## Your goal
For every line in the records that has the word "computer", make a copy.

*** Opening of Recorded information ***

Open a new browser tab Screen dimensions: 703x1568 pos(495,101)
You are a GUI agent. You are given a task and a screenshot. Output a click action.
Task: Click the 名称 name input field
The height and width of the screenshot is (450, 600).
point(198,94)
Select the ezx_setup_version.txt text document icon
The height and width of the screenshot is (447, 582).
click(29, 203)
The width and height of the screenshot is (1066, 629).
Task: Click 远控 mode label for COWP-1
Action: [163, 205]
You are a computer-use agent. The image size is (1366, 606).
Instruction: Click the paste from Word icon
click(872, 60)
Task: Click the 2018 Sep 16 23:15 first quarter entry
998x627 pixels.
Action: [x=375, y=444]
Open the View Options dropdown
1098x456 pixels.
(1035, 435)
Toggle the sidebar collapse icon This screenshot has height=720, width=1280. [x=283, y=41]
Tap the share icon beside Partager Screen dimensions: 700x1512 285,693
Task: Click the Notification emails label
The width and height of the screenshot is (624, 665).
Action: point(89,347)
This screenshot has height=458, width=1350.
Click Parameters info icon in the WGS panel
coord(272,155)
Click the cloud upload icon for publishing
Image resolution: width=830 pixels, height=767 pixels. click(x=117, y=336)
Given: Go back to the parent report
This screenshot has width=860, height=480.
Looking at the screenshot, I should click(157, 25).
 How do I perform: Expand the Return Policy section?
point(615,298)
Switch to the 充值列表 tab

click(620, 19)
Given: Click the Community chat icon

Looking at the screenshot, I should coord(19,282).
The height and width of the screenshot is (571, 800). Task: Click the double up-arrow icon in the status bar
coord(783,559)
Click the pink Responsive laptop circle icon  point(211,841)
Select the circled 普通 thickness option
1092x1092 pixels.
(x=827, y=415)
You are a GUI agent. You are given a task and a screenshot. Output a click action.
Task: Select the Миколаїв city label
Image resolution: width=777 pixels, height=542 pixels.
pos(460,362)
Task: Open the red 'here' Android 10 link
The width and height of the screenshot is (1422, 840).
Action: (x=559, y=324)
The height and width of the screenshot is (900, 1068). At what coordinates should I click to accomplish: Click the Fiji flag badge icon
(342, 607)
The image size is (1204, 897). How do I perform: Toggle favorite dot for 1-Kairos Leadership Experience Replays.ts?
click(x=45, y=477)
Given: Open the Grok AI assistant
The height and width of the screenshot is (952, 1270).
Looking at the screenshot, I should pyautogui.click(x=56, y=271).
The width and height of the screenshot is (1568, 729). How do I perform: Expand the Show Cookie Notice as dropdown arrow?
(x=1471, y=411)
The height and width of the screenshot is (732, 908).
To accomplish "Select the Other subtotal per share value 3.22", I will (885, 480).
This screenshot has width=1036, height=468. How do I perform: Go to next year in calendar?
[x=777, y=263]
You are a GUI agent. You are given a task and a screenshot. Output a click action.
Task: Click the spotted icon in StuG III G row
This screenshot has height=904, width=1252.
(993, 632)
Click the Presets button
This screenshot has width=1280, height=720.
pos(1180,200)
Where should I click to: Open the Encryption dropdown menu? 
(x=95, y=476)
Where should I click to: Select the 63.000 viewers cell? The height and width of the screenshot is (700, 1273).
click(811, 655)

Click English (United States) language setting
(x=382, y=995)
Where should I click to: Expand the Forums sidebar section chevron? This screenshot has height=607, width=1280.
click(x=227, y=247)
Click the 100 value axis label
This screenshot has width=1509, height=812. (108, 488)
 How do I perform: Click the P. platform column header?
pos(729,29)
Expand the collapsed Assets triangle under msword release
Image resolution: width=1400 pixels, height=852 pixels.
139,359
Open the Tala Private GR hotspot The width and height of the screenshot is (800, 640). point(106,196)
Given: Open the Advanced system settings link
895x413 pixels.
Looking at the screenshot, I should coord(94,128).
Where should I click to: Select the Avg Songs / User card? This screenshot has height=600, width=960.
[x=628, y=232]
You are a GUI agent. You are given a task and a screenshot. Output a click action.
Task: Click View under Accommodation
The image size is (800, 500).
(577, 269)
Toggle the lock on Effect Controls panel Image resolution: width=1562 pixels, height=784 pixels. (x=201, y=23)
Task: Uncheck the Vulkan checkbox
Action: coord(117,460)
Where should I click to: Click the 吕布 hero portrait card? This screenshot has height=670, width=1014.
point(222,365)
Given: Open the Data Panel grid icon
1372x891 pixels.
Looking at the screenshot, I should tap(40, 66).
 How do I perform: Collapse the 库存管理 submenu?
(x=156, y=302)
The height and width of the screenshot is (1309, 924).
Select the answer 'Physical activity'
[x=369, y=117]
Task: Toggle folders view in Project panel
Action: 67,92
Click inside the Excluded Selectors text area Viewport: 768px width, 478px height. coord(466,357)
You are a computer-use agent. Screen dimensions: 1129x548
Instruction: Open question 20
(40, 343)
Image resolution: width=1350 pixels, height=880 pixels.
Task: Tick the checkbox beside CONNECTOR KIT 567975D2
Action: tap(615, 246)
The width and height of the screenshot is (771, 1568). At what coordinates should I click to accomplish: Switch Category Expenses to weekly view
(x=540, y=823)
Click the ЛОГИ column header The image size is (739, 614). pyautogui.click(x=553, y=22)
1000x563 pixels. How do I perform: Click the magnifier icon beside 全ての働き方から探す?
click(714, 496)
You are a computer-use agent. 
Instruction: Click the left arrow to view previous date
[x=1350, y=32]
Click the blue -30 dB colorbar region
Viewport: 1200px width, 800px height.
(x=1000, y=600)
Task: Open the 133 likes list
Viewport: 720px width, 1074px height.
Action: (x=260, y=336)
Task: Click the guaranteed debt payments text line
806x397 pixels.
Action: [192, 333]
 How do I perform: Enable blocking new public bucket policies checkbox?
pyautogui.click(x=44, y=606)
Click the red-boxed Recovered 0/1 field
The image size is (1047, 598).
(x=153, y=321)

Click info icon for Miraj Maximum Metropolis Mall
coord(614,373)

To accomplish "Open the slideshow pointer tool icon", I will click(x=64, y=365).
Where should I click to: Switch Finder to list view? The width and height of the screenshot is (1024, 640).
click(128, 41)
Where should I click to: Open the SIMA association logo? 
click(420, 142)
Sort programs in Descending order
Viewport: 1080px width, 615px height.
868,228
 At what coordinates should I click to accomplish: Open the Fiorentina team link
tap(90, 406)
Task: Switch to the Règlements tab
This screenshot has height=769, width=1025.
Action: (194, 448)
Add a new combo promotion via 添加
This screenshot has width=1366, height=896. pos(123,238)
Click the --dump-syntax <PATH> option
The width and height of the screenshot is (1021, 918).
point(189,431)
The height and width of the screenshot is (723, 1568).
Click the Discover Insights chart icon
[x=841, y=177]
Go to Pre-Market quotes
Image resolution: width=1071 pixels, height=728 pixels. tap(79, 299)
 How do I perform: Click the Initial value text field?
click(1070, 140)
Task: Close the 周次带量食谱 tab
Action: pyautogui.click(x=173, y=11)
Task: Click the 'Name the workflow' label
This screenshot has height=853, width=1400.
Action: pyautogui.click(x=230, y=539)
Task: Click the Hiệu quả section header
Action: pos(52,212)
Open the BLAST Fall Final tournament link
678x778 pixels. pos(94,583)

*** Close of Recorded information ***

## Expected answer
You are a computer-use agent. The image size is (1366, 606).
You are a computer-use agent. Screen dimensions: 1129x548
You are a computer-use agent. 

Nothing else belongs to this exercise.